#4 More ominous info from the Weather Underground:
imagine that you live directly on the Gulf, but in a place where it hardly ever rains, and where a hurricane has never hit, for at least a generation -- for more than sixty years. Your community and many like yours are situated not only directly on the water, but near or in large dry riverbeds on the coastal plain, which is a narrow strip of sandy shoreline that is the dropoff for the three-thousand-foot mountain range behind it. Even many of the roads up into the mountains are in these dry riverbeds, which course through deep canyons as they rise into the heights. You don't have any idea what it might mean to experience winds of over 100 miles per hour, whipping up sand, and torrential rain against these mountains that can turn the riverbeds into conduits for dangerous flash floods. And you don't have any idea what storm surge is, and can't conceive of wind-driven high waves that could break against the shoreline and leave nothing behind.

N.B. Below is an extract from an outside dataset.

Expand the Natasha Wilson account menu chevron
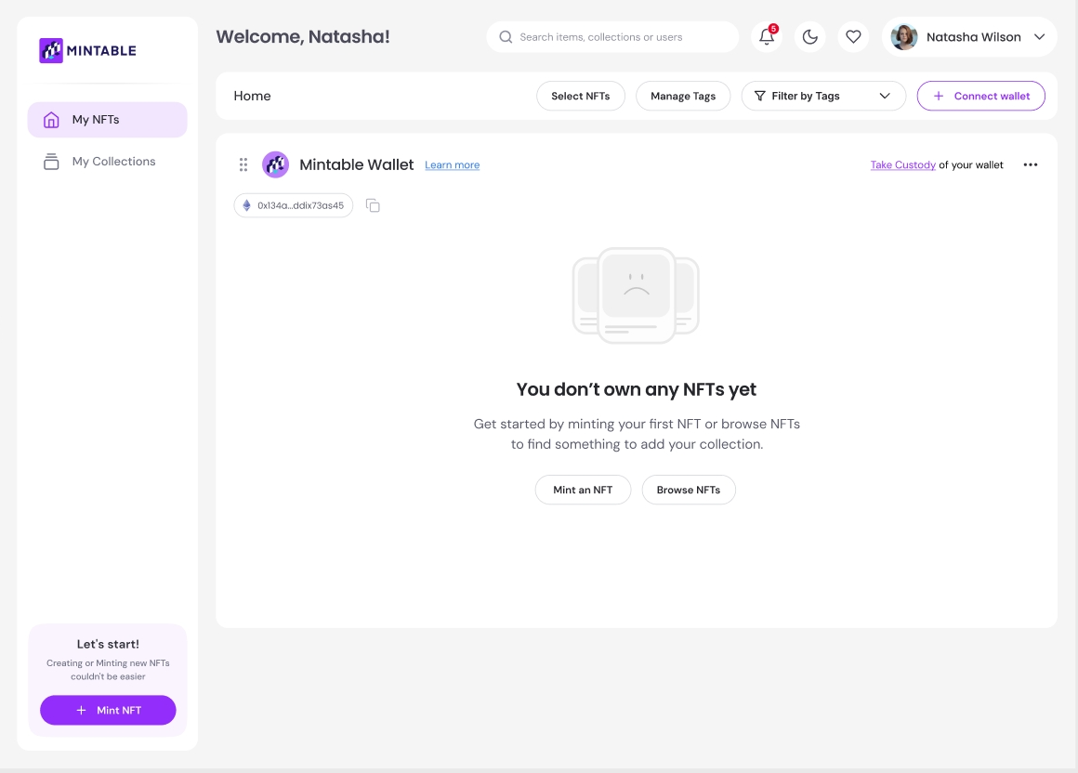 tap(1039, 37)
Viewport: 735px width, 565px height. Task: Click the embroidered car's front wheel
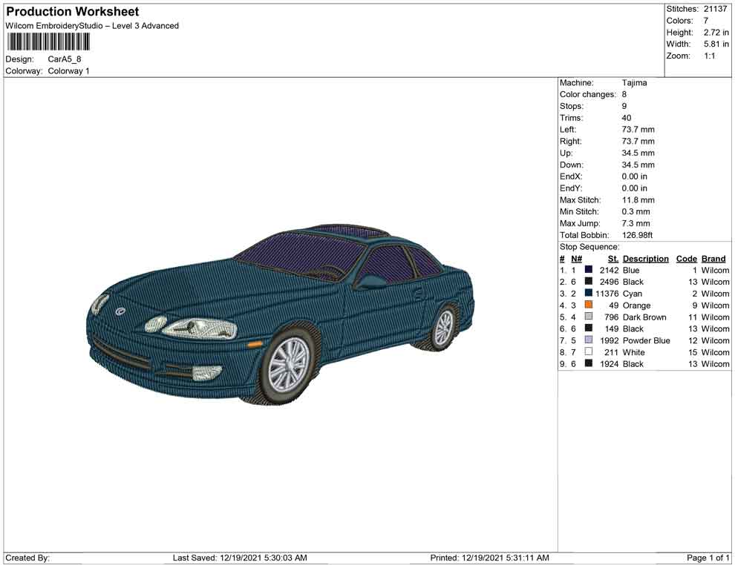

This is the eastern coast of Oman, where communities line the shoreline which is shortly going to be experiencing a major hurricane. We can only hope that the danger is understood and that all of these communities have evacuated to higher ground and a safer location....This is an unprecedented event. NO CYCLONE has ever entered the Gulf of Oman. And there are no custom 'storm surge' models available for that area. This forecast is based on my experience and subjective analysis of the seabed slope and storm surge interaction with the sea floor. Considering the region has never experienced a hurricane, let alone a strong one it is highly unlikely the loading facilities or platforms were constructed to withstand the forces - both wave action and wind force - that they will experience. Significant, damage will occur. How much long term damage, and the volumes associated with it - can not be determined at this time.